Alex then went to Barbara Plews, who by then was running the Meher Center, and told her the story and asked her if he could make a new sign. She said she knew nothing of the fact, had no memory of the sign, and felt she would be relying solely on his word. The other workers apparently had no memory of it either and so she did not give him permission to recreate the sign. Hoping he could wake some memories in someone to prove his story, he went to Malcolm Clay. But Malcolm had no recollection of any of it. Alex found that some referred to the fact that Darwin Shaw had no memory of such a tree planting, though he was at the Center in 1952. However, Darwin had already left in his car for New York before Baba's caravan began its final exit and had no way to have known about it. He simply wasn't there.

This saddened and frustrated Alex. He felt very alone and a little hurt that his word was not trusted. Luckily, however, he still had a photo of the sign and tree that he had taken in 1980. In 2006 he published a very abbreviated account of his story, along with the photo, in Love Street Lamp Post (July 2006, p. 62).

On telling me all of this in 2015, Alex seemed very, very happy to finally find someone that entirely believed his account. Everything made sense to me, and on his showing me the tree, I was extremely enthusiastic. He told me he had taken the trimmed branches that he had gathered from the woods near the holly in the 90s, and had taken them to a carpenter in Massachusetts to carve into buttons. I asked him if he had any of these buttons left, and he said he did. I asked him for one and he sent the following note to me a few weeks later, along with my promised button from the tree.

The button on the left above is carved from the holly tree branches that Alex found cut and discarded in the 90s. The Glow image is simply a refrigerator magnet he got from Naosherwan.

So, while that essentially is the story of the Holly tree to the best of my memory, there are a couple of loose ends about which we can only speculate. Kitty and Elizabeth, who personally witnessed the planting, are gone. And now so is Alexander Hamilton, who seems to have been the only person determined enough to drag the story out of them in detail. So here are the questions.

Where did Baba get the holly he planted and when did he get it? About this we can only guess. There is a holly tree near the Lagoon cabin. As the caravan began from about that point, it seems possible Baba could have taken a clipping from this tree immediately before their departure. From the look of it, the Holly that is there certainly seems old enough to have been living in 1952. A little research reveals that one can plant a holly from a cutting. Did Baba take this cutting himself, without communicating what he was going to do? Such secrecy certainly seems within Baba's character.

The next question is, what is the significance of the holly, and what is the significance of planting it just before leaving, in fact the very last act he would do on the Center before parting on a trip that would culminate in his 'crucifixion' in America? Perhaps for a clue, Angie Mosteller (Christmas, 2008) has written of the holly's meaning:
Christians have identified a wealth of symbolism in [the holly's] form. The sharpness of the leaves help to recall the crown of thorns worn by Jesus; the red berries serve as a reminder of the drops of blood that were shed for salvation; and the shape of the leaves, which resemble flames, can serve to reveal God's burning love for His people. Combined with the fact that holly maintains its bright colors during the Christmas season, it naturally came to be associated with the Christian holiday.

● **What is expected**: Reproduce the holly tree account word for word, everything from "The next question" down to "the Christian holiday.".

● **Record list**:
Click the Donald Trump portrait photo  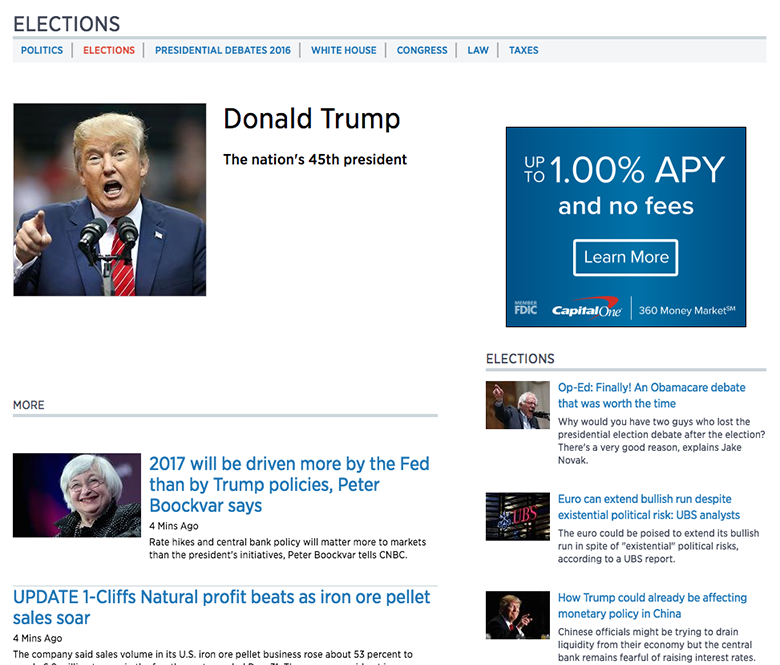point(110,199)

--

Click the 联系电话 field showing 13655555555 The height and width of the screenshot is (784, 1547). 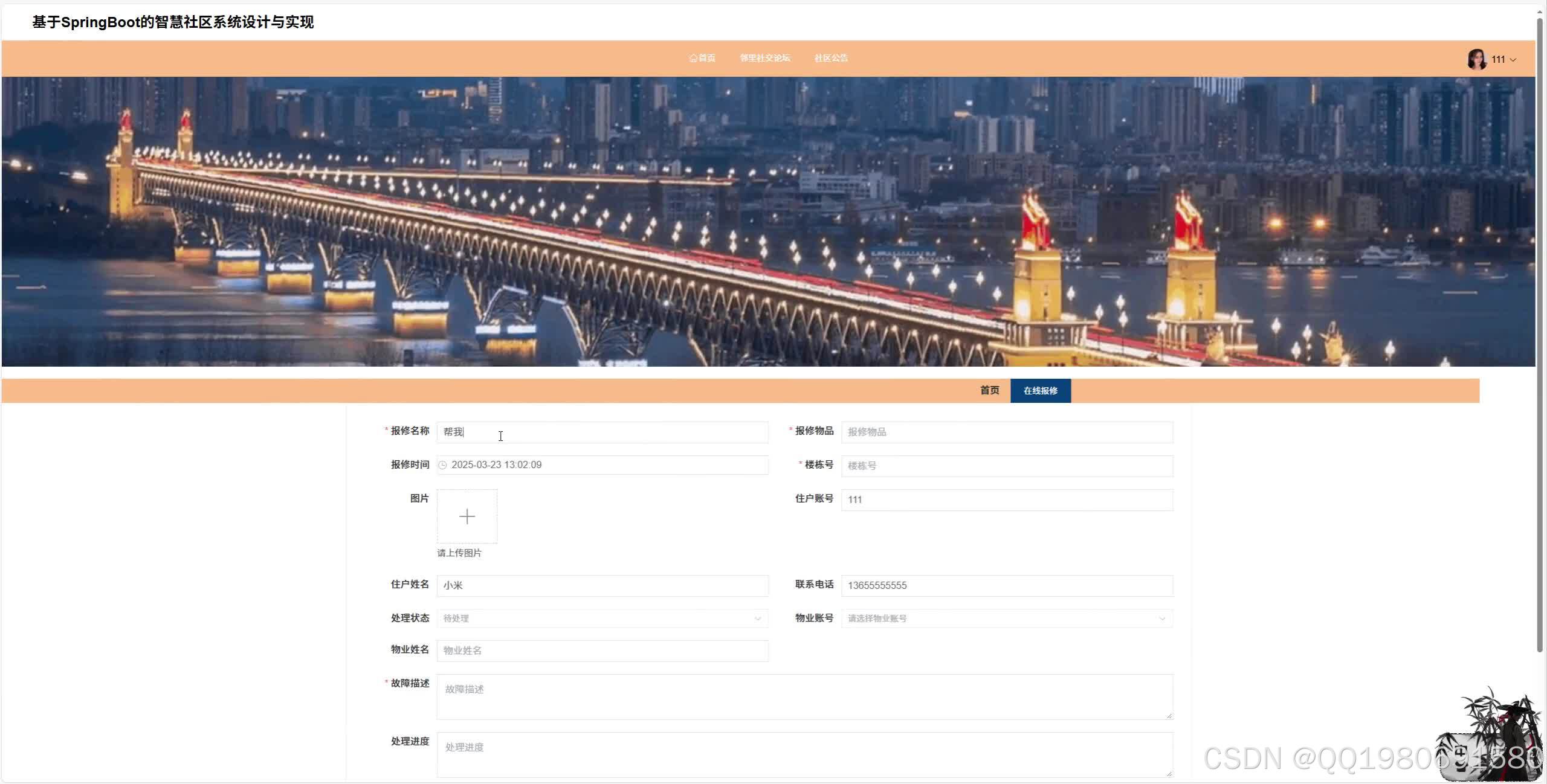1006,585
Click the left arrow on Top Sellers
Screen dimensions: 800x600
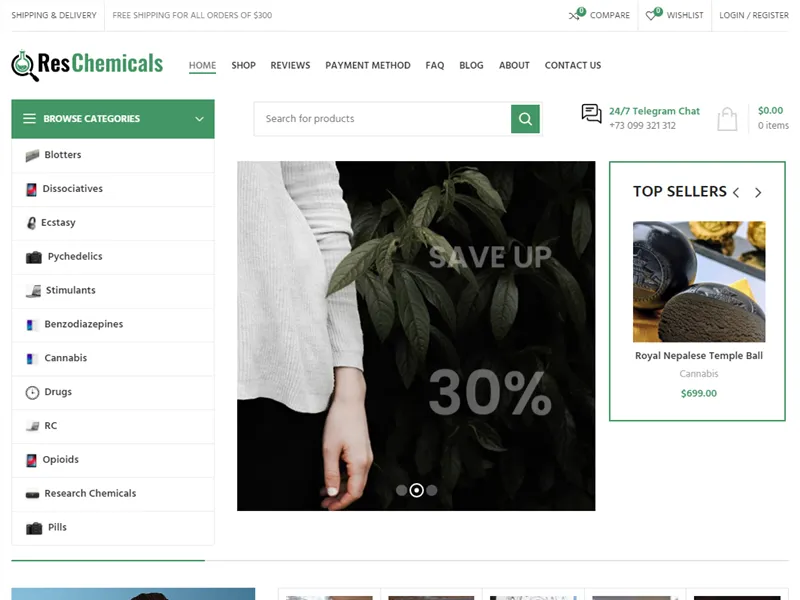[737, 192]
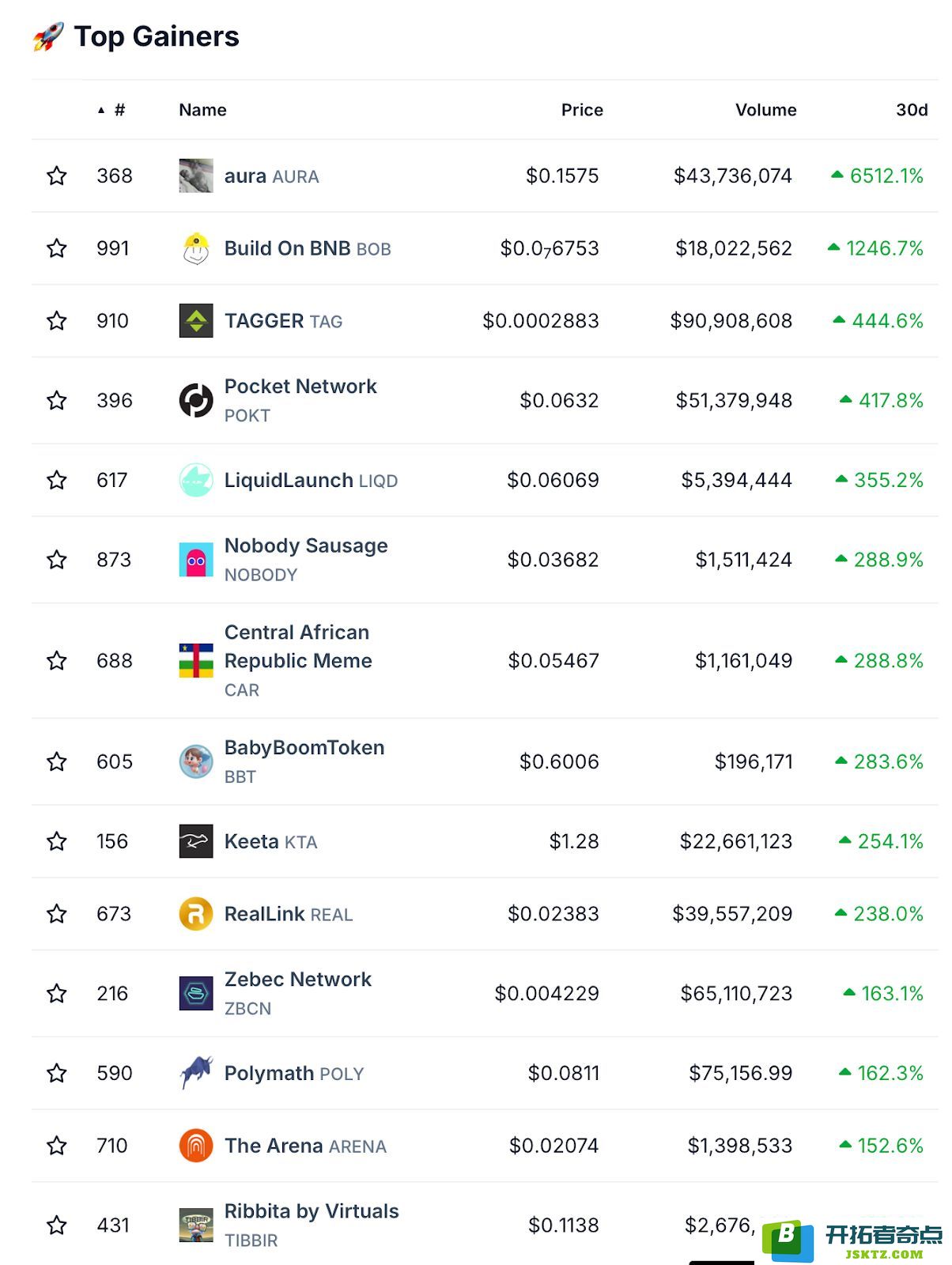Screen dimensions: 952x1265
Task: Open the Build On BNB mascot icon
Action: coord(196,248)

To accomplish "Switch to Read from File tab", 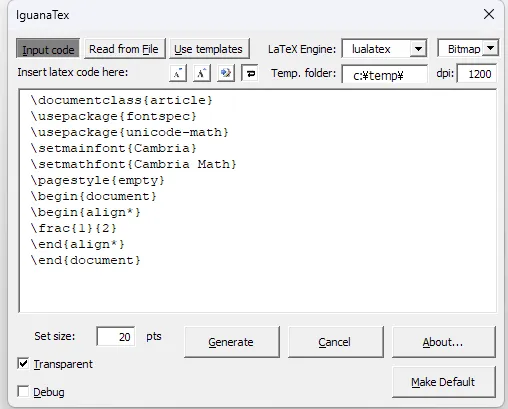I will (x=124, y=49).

--

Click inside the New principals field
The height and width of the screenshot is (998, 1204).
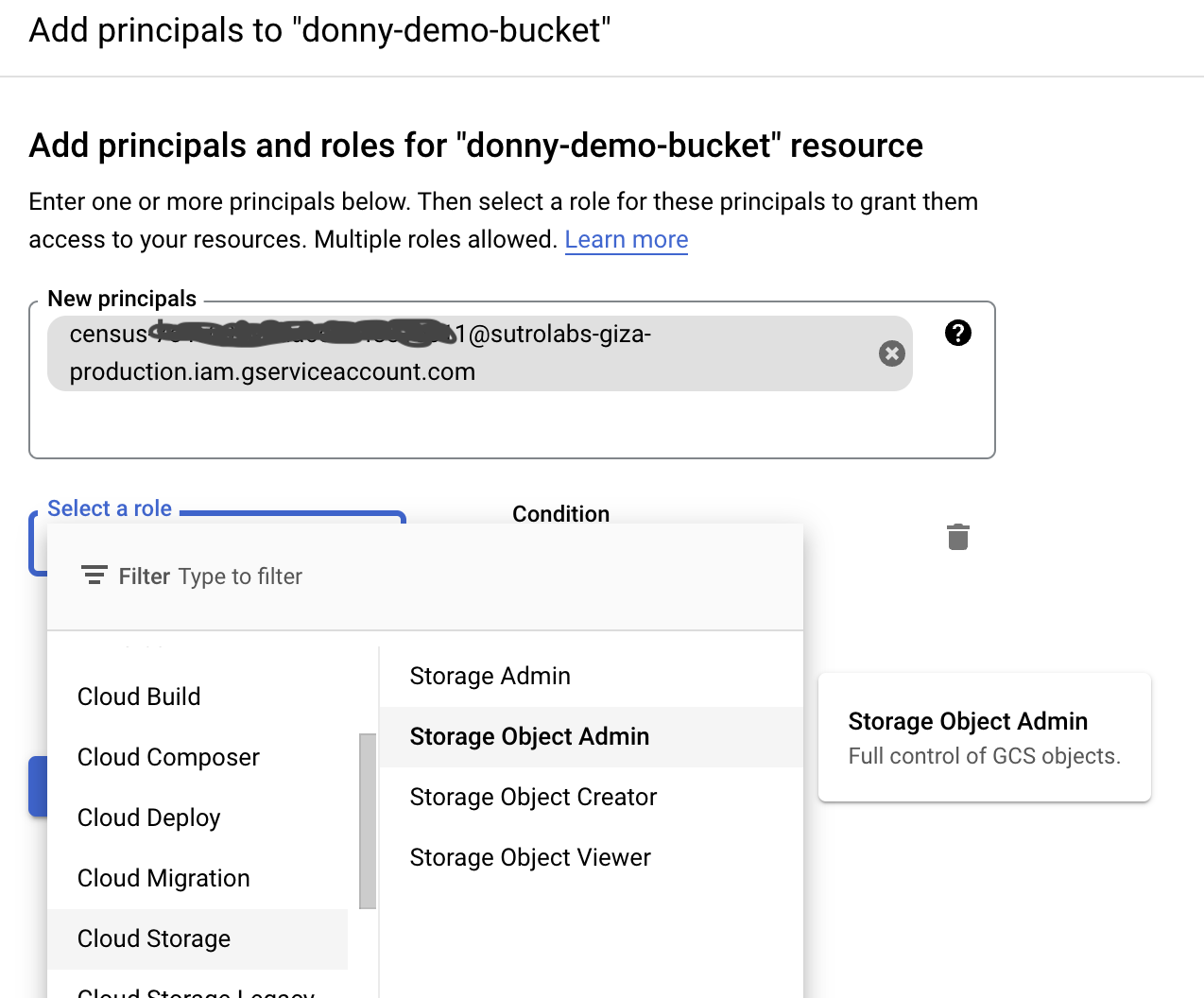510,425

● **Right answer**:
The next question is, what is the significance of the holly, and what is the significance of planting it just before leaving, in fact the very last act he would do on the Center before parting on a trip that would culminate in his 'crucifixion' in America? Perhaps for a clue, Angie Mosteller (Christmas, 2008) has written of the holly's meaning:
Christians have identified a wealth of symbolism in [the holly's] form. The sharpness of the leaves help to recall the crown of thorns worn by Jesus; the red berries serve as a reminder of the drops of blood that were shed for salvation; and the shape of the leaves, which resemble flames, can serve to reveal God's burning love for His people. Combined with the fact that holly maintains its bright colors during the Christmas season, it naturally came to be associated with the Christian holiday.